■ Document passage
:::::

The Unshakeable Void of an Unstable Stroke Victim
11:16 AM EDT on September 12, 2022
“He was the nearest thing to a dead man on earth.” ― Dalton Trumbo, Johnny Got His Gun
Earlier this month, Tulsa KJRH anchor Julie Chin suffered a minor stroke live on the air. The story went viral nationally and helped highlight the symptoms of a stroke to doom-scrollers and cable news passers-by all across the globe.
You can watch the video of it here. You can read Julie's Facebook PSA salvation about the experience below...
While I am sympathetic to Julie's ordeal and thankful she's okay, I will say she is lucky to be coming out of this with a bit of blindness and possibly a book deal. I hope she never has to go through the terror of a stroke again.
Motivated by Julie's words – and because I’m borrowing time right now and, well, my memoirs won’t write themselves – here's a bit about my personal stroke experiences...

:::::

■ Available data
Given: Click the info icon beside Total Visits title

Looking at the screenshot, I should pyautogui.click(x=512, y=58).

:::::

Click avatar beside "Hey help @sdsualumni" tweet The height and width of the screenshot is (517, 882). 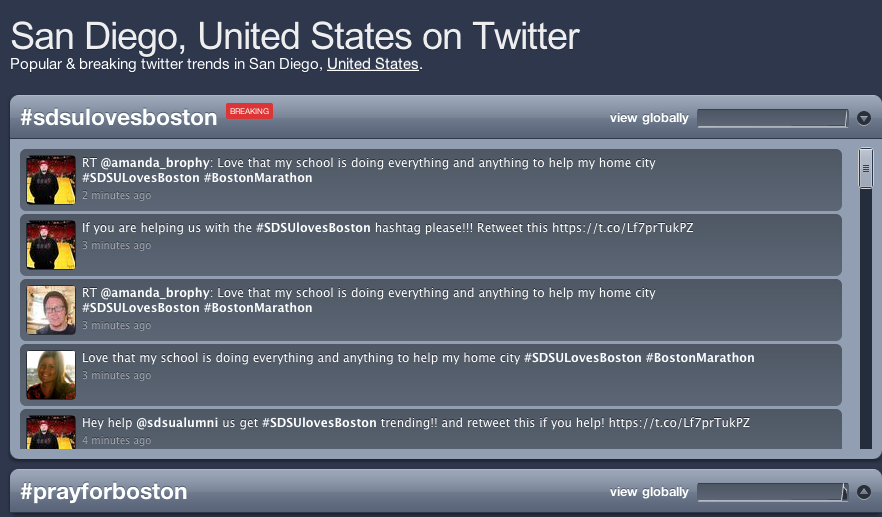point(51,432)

:::::

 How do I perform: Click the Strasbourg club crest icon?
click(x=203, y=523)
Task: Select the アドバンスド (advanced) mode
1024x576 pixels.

:::::

■ What needs to be done
Update the piece on stroke, everything from "While I am sympathetic" down to "a stroke again.", so that "horror" takes the place of "terror".

■ Problem solution
While I am sympathetic to Julie's ordeal and thankful she's okay, I will say she is lucky to be coming out of this with a bit of blindness and possibly a book deal. I hope she never has to go through the horror of a stroke again.